Since those of you in the States have just celebrated Thanksgiving, I thought I would share a few feeble Thanksgiving-themed amusements. And, please remember – I don’t make them up, I only pass them along.
A turkey farmer wanted to genetically engineer the perfect turkey for his family’s holiday meal. His turkeys were already delicious but there was one big problem: not enough drumsticks.
He was tired of all the fighting over the holiday table, so he decided to do something about it.
He spent years trying to selectively breed a turkey that would have enough drumsticks to go around. It became an obsession – he gave up socializing and became something of a hermit and a running joke in the town.
After several years of increasingly reclusive behavior, the other farmers were shocked when he turned up at their local watering hole.
“Well?!?” they asked him, en masse.
“I did it!” said the turkey farmer, “I bred one that has 6 legs!”
“Wow!” “Congratulations!” “We knew you’d pull it off!”
The bartender said, “That’s great, but we have to ask: How did it taste?”
“I don’t know…” said the farmer. “I never could catch the darn thing!”
When a music student brought his French horn to my shop for repair, he complained that the instrument “felt stuffy” and he couldn’t blow air through it. It’s not unusual to find partial blockages in brass instruments if small items get lodged in the tubing, but when I tested the instrument, the horn was completely blocked. After much probing and prodding, a small tangerine dropped out of the bell.
“Oh,” said the musician when I handed him the fruit. Seeing the bewildered look on my face, he explained, “My mom used the horn for a cornucopia in a Thanksgiving centerpiece.”
Jolene was only 8 years old and lived with family in the country with her parents and brother. Consequently they did not often have visitors from the city. One day Jolene’s mother said that father was bringing two guests home for Thanksgiving supper.

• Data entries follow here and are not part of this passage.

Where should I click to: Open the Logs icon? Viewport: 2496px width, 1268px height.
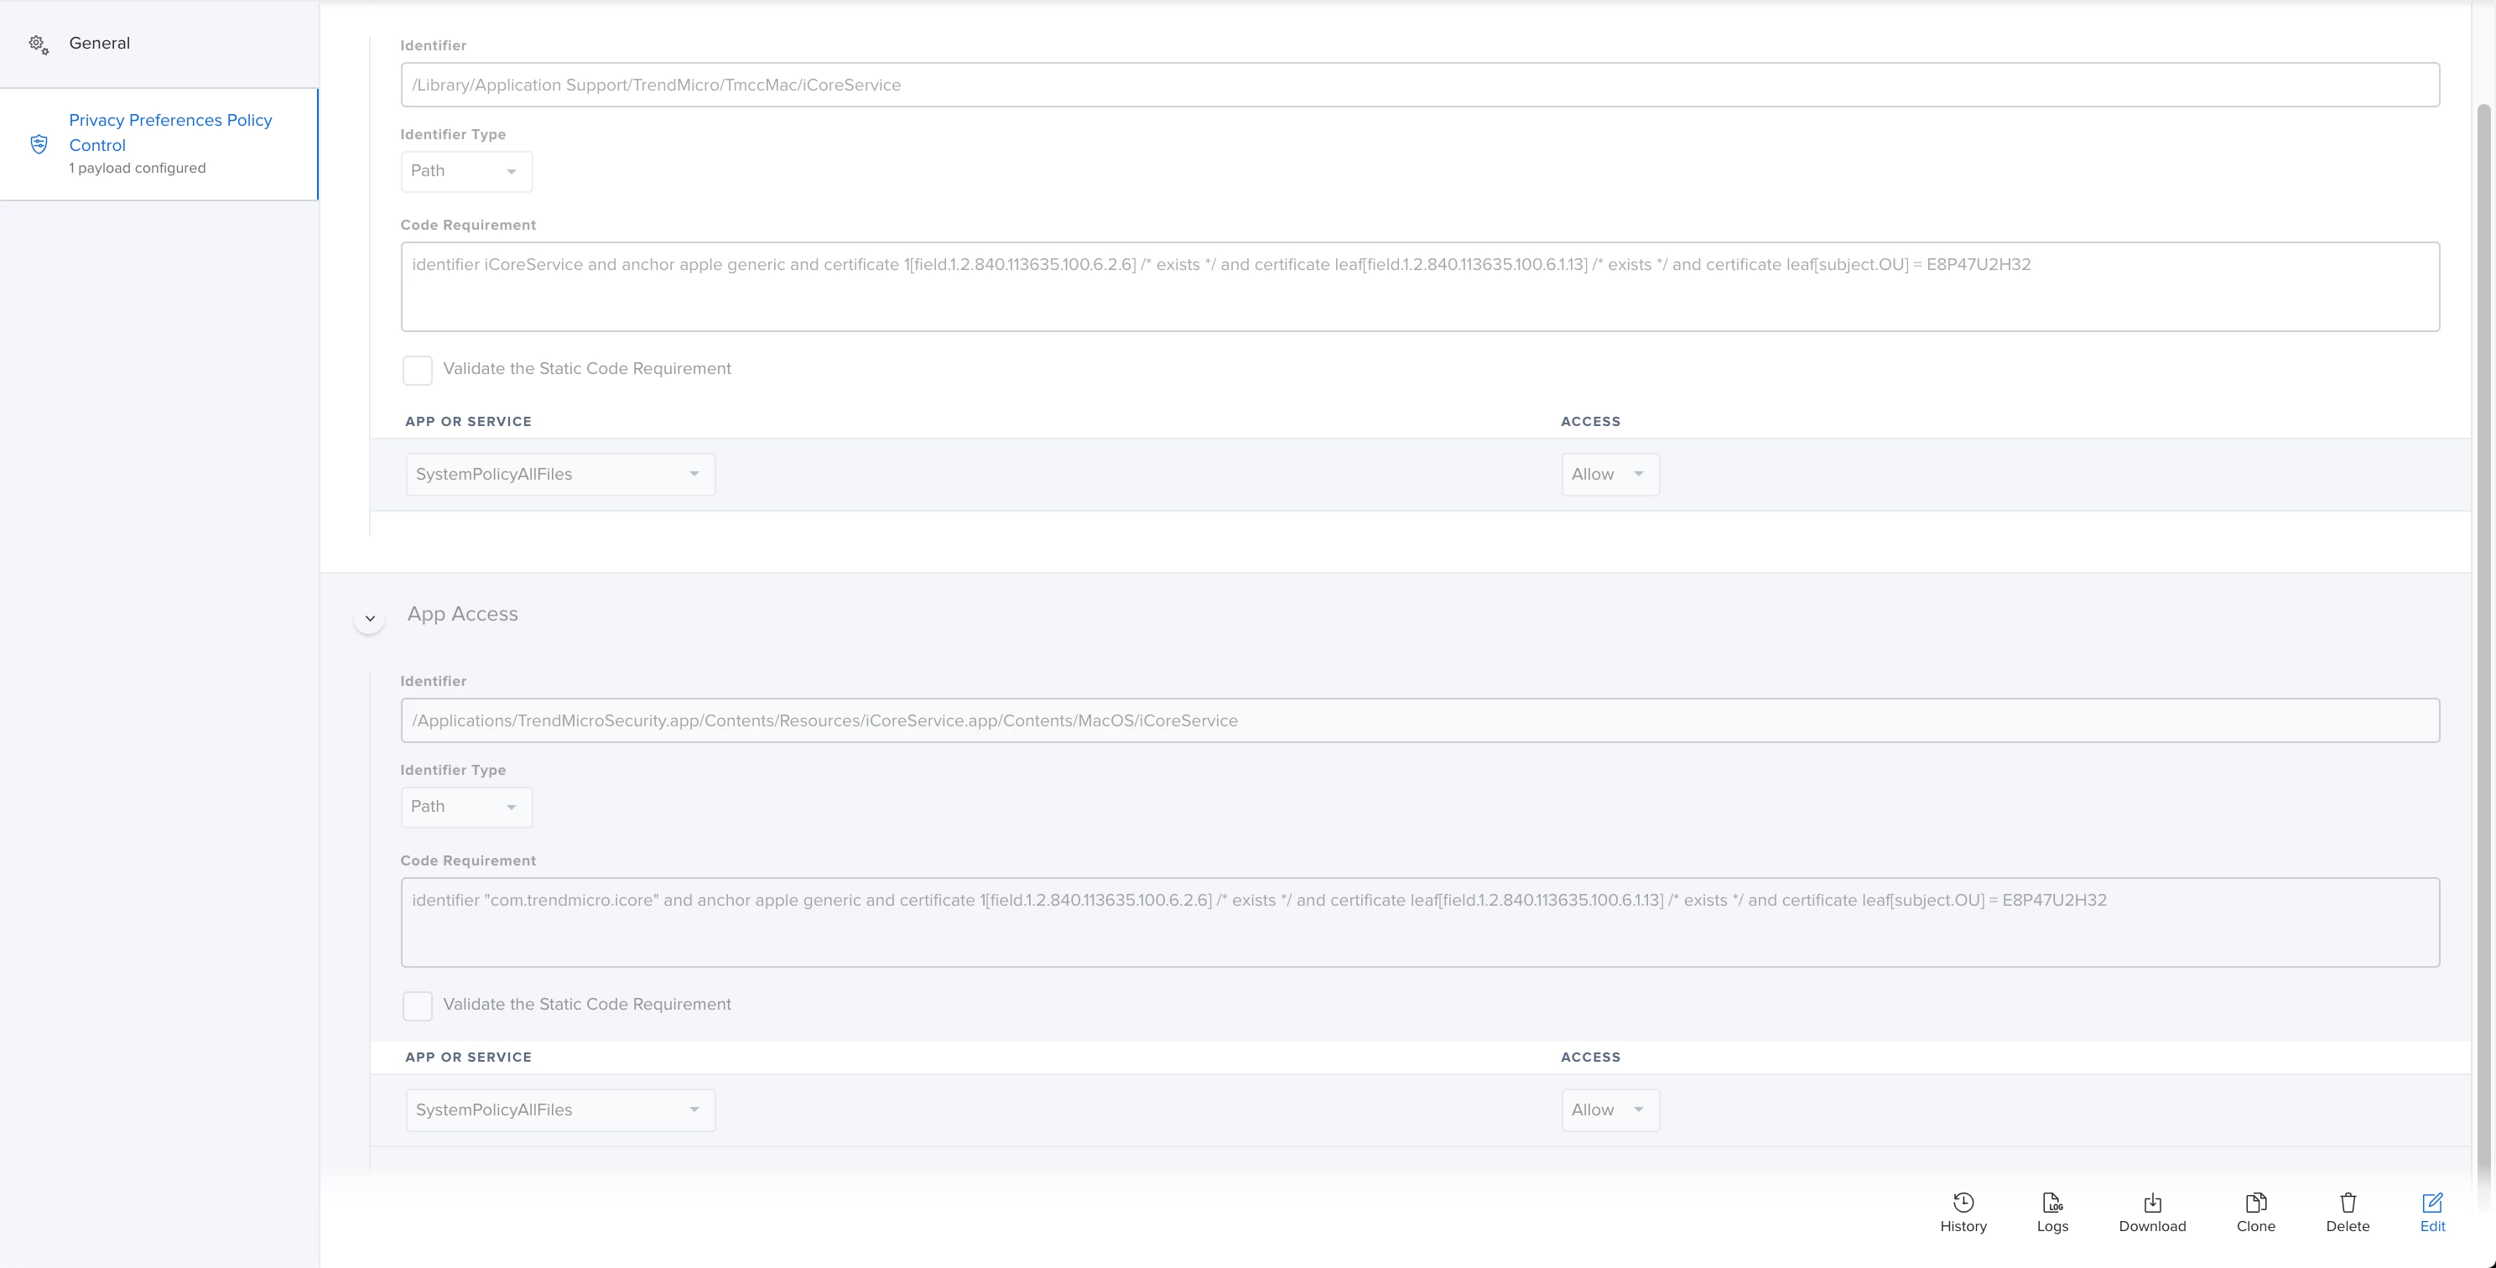tap(2051, 1202)
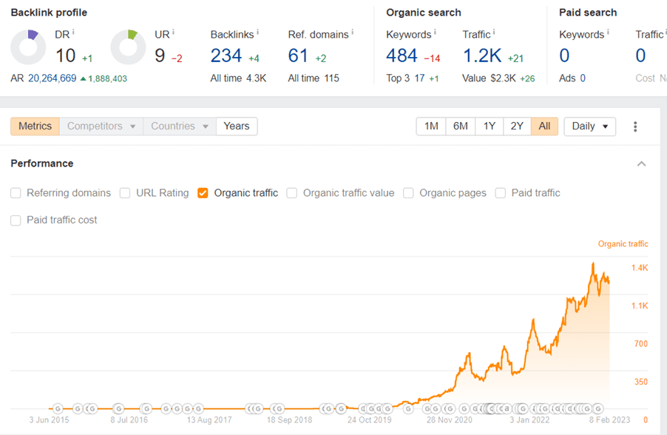Screen dimensions: 667x435
Task: Open the 484 organic keywords link
Action: (402, 55)
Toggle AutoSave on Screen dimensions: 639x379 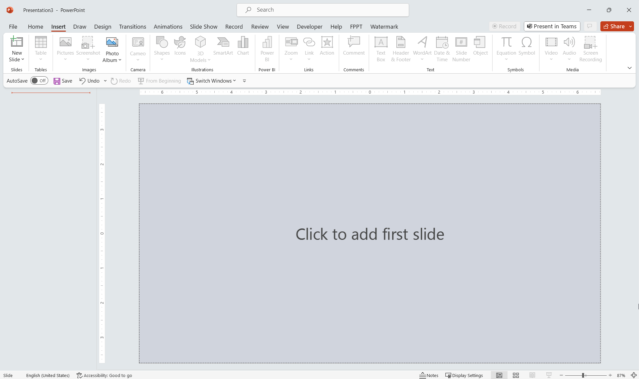(x=39, y=81)

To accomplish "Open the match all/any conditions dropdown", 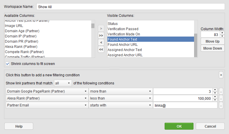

After they had enjoyed the turkey, Jolene went to the kitchen to help her mother, and proudly brought in the first piece of pumpkin pie and gave it to her father. He then passed the plate to a guest. When Jolene came in with the second piece and gave it to his father, he again gave it to a guest. This was too much for little Jolene, who blurted out, “It’s no use, Daddy. The pieces are all the same size.”